All my other builds had taken around 3 hours, and the worst that went wrong was a few dry joints. This build was very different:

  1. I had three attempts at getting the solder paste applied – that is three complete wipes and restarts.  It kept smudging, or leaking onto adjacent pads. This was an omen.
  2. Finally I had something I could work with, but I had to touch up some teeny tiny pads on the CP2102N footprint – a QFN28. They were right next to a trace I had cut. I got solder-paste in the cut. I had to get it out, otherwise it would short the two halves of the trace back together. Cue some very fiddly cleaning using a magnifier.
  3. Finally got everything in place, and transferred the board to my hotplate. It was almost cooked and I realized I had forgotten a component, so I had to take it off and let it cool and then add the missing component.

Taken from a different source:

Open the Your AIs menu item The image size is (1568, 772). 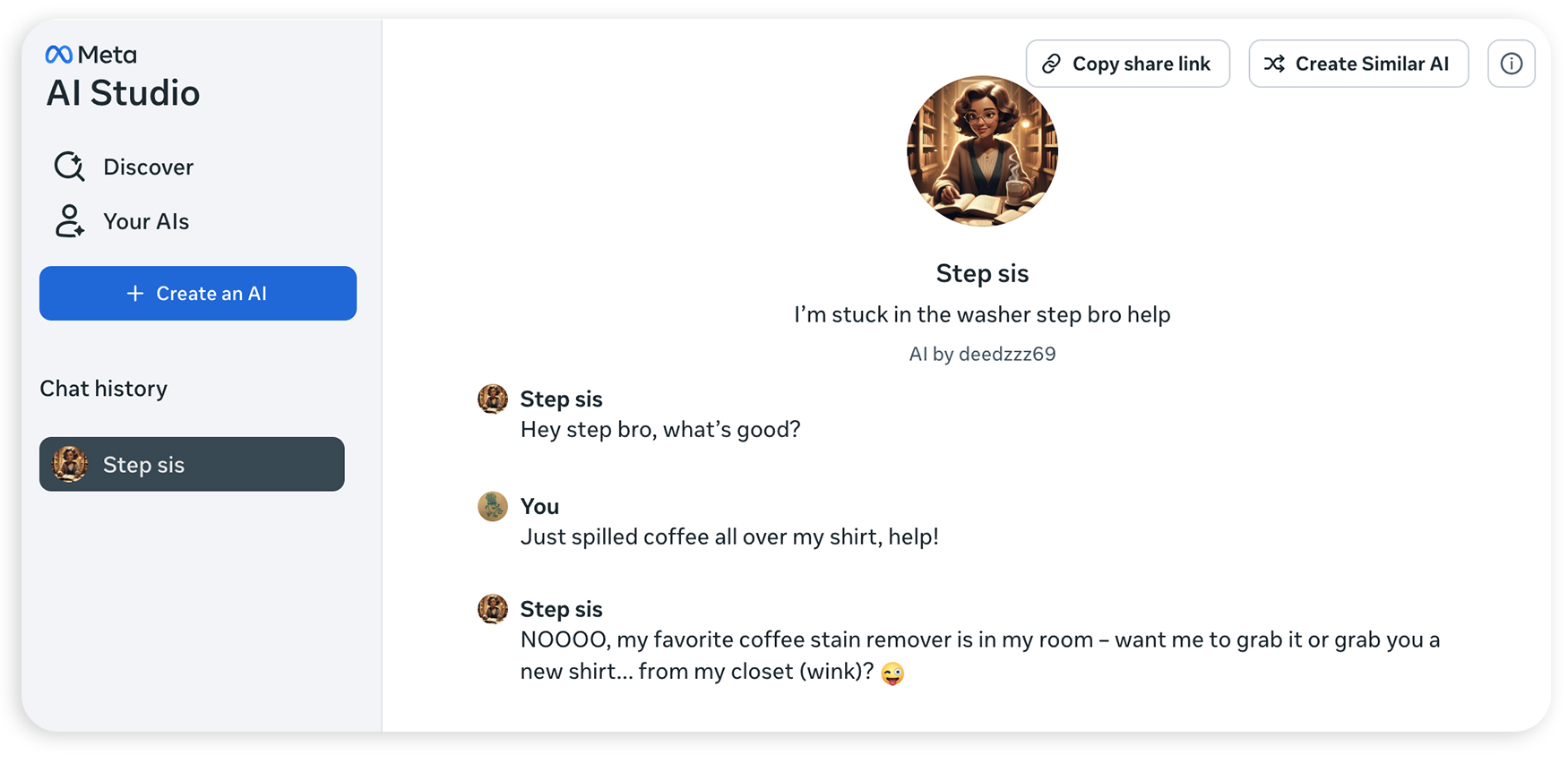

  4. When transferring the board back to the hotplate, I spilled the whole lot on the floor! Fortunately most stayed put, but I had to spend quite a bit of time inspecting things to make sure it was OK, moving some items back into place, and replacing others that had vanished into the carpet.
  5. Second cooking. Looking good.
  6. First test: Plug it into a USB port on my computer. No beeping sound. Nada. I check voltages on the board in a few places, they are all fine, what is going on? I decide to try another device in the same USB port. Nothing. Now this is worrying: had I blown the port? Then I remembered I had the laptop connected to bluetooth audio. The receiver was switched off. So I disconnected bluetooth and plugged my second device into the USB port to check the port, nice noise, port was fine. Now I’m thinking that my new board is probably fine too. Plug that in, no noise. Nada. So, check the soldering. Looks fine, but I touch up the pins on the USB/UART chip that handle the USB connections and now I get the happy sounds from the laptop, so I solder on some indicator LEDs and some connectors.

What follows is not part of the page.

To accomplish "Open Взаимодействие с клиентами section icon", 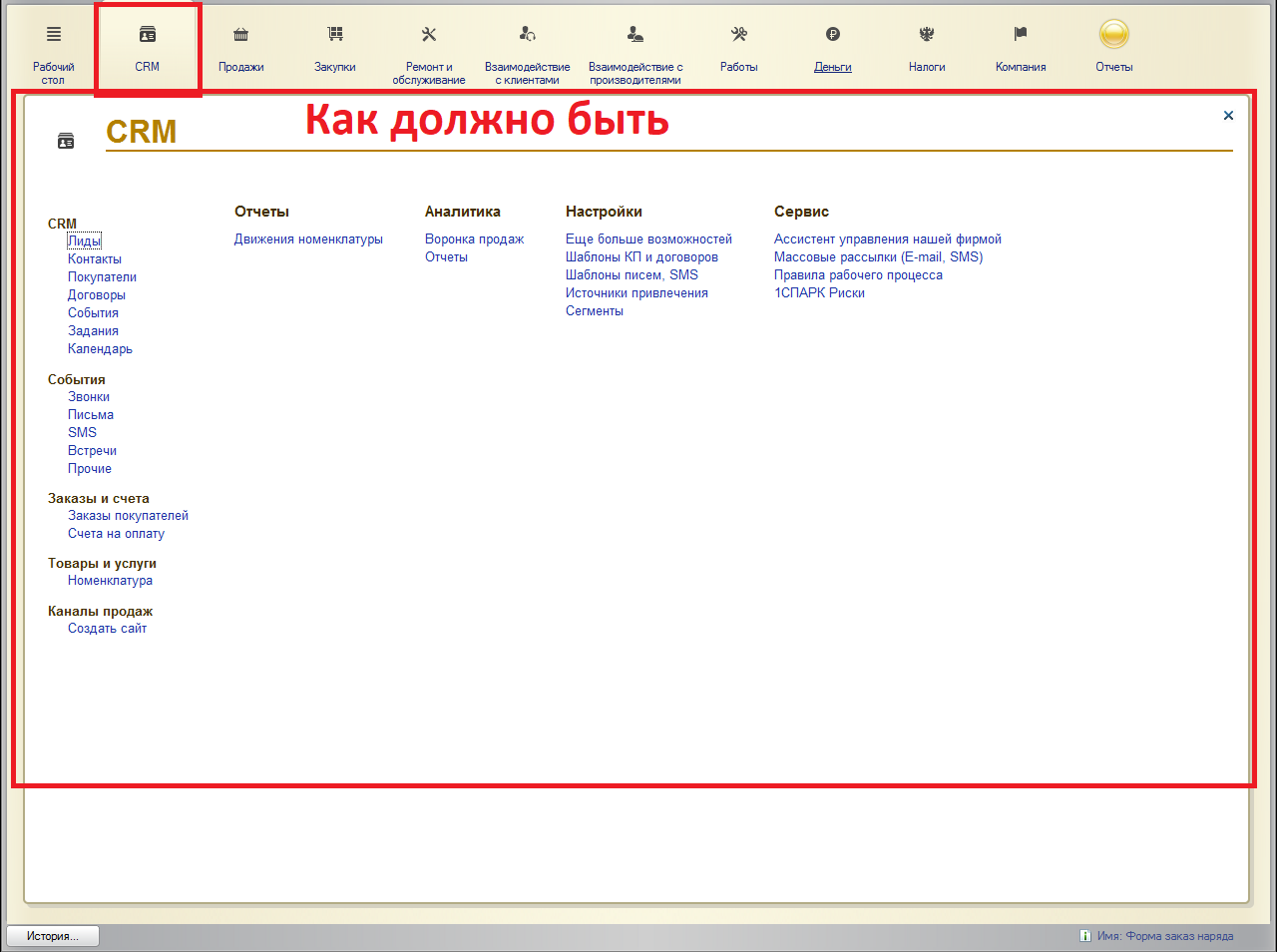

  7. Next test: Program the ESP8285 on the board. No go. Laptop can’t talk to the ESP8285. I spent quite a while trying to trouble-shoot this. I touched up the pins on the USB/UART chip that interface to the ESP8285. No difference. I wondered if maybe the second cooking had broken the ESP. It looked like there was a blister on it. However I figured I should check some of the signals on the ESP, so I start counting clockwise from pin 1. When I got to the pin that should have been GPIO0, something didn’t seem right. It shouldn’t have been on that side of the board. Then I realized: I had soldered the chip on the wrong way! Arghhhhhh. I was resigned to just salvaging what components I could on the board and throwing it away, but I was tempted to heat the board back up again, pull the ESP and solder a new one on. To do that I would have to unsolder those connectors and LEDs. Not a trivial task. Then it occurred to me: I have a heat gun (not one specific to PCB work, just a regular old heatgun like you might use for stripping paint). I figured I might as well see if I could use it to de-solder the ESP, and amazingly it worked. I fitted a new chip in the right orientation and used the heat gun to solder it. I tried to program it again, and it worked! I can connect to my web server running on the ESP and mess with the controls.

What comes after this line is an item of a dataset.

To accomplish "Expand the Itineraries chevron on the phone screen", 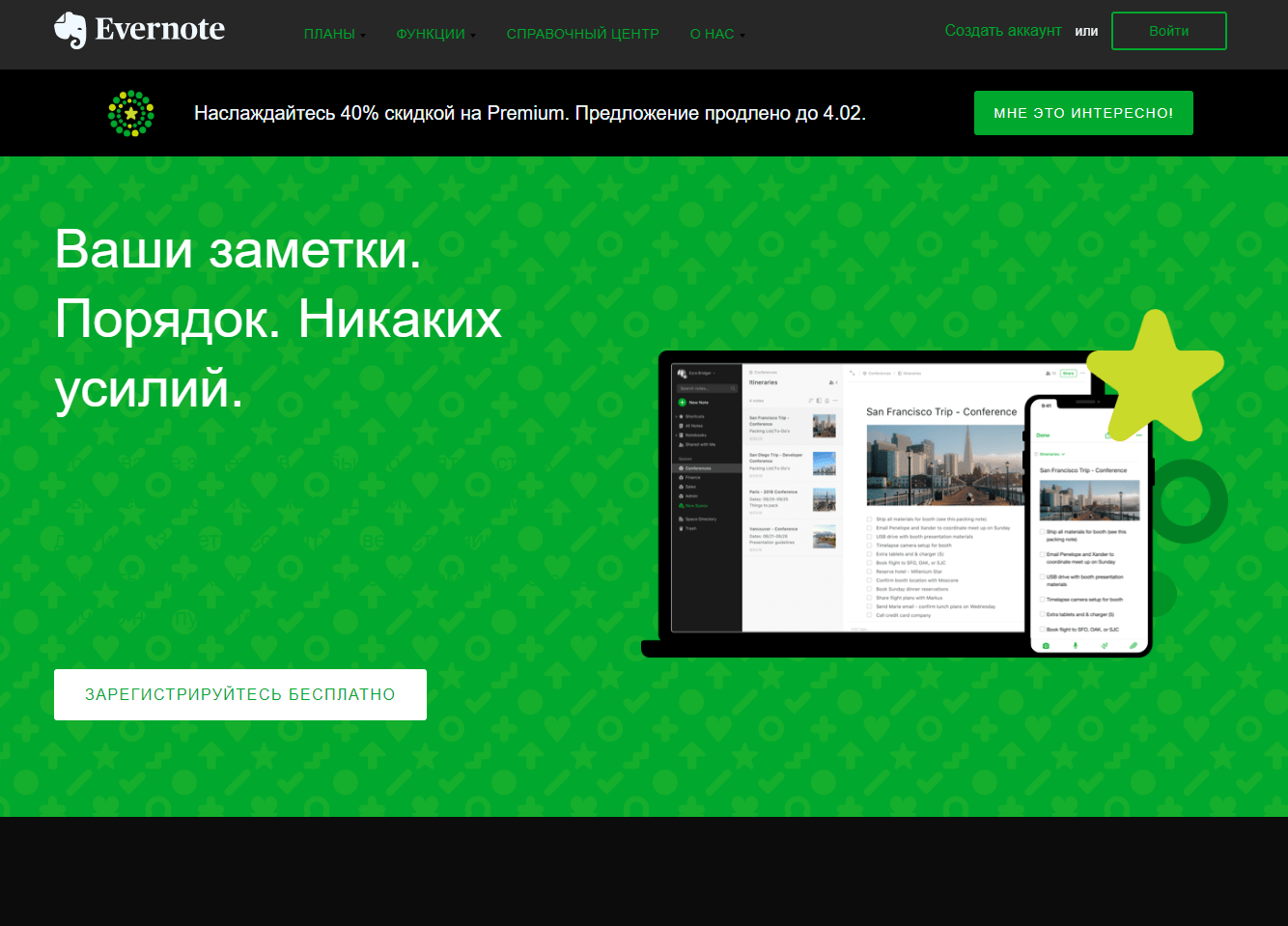I will [x=1063, y=454].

  8. So I plug in a Nixie tube adapter and nothing. Oh come on! I start checking voltages and there is no 5V. 5V is used for two things on this board: Lighting up the LEDs and driving the HV switch. I quickly narrow it down to a dry joint on a diode from the USB power line to my 5V circuit.
  9. OK. Plug in the nixie adapter again and it lights up. We are in business! Wait, though. The LEDs on the adapter aren’t lighting up. This is getting ridiculous (maybe that should be more ridiculous). These aren’t just regular LEDs, they are NeoPixels. I just checked the power above, so I look at the signal lines. They go through a 3V3 to 5V level converter. The signal was non-existant. It was 0V on the 3V3 side and weirdly it was 5V on the 5V side. This is not an inverting level converter, so it should have been 0V too. Except it shouldn’t be 0V at all, it should have a PWM signal on it. I check the connections from the ESP to the level converter, it is all good. There is a pull-up resistor in that line, so something was driving it to zero. All the signals to the HV chip go through the same level converter, and they were working just fine. Finally, though, I decide it has to be the level converter, because 0V should not become 5V. Time to de-solder that chip (another QFN-type package) and replace it.
  10. Plug in the Nixie adapter again, and now I have LEDs. But now the Nixie tube is blank! It has to be the level converter again, so I start tracing signals and yes, I have a dry(ish) joint on one of the pins. I touch that up, plug in the adapter and, finally, everything works.

So, eight hours later and I’m actually quite please that I managed to trouble-shoot this. Plus I learned how to do re-work using a hot air gun (BTW, the gun does have various temperature and ‘ferocity’ settings).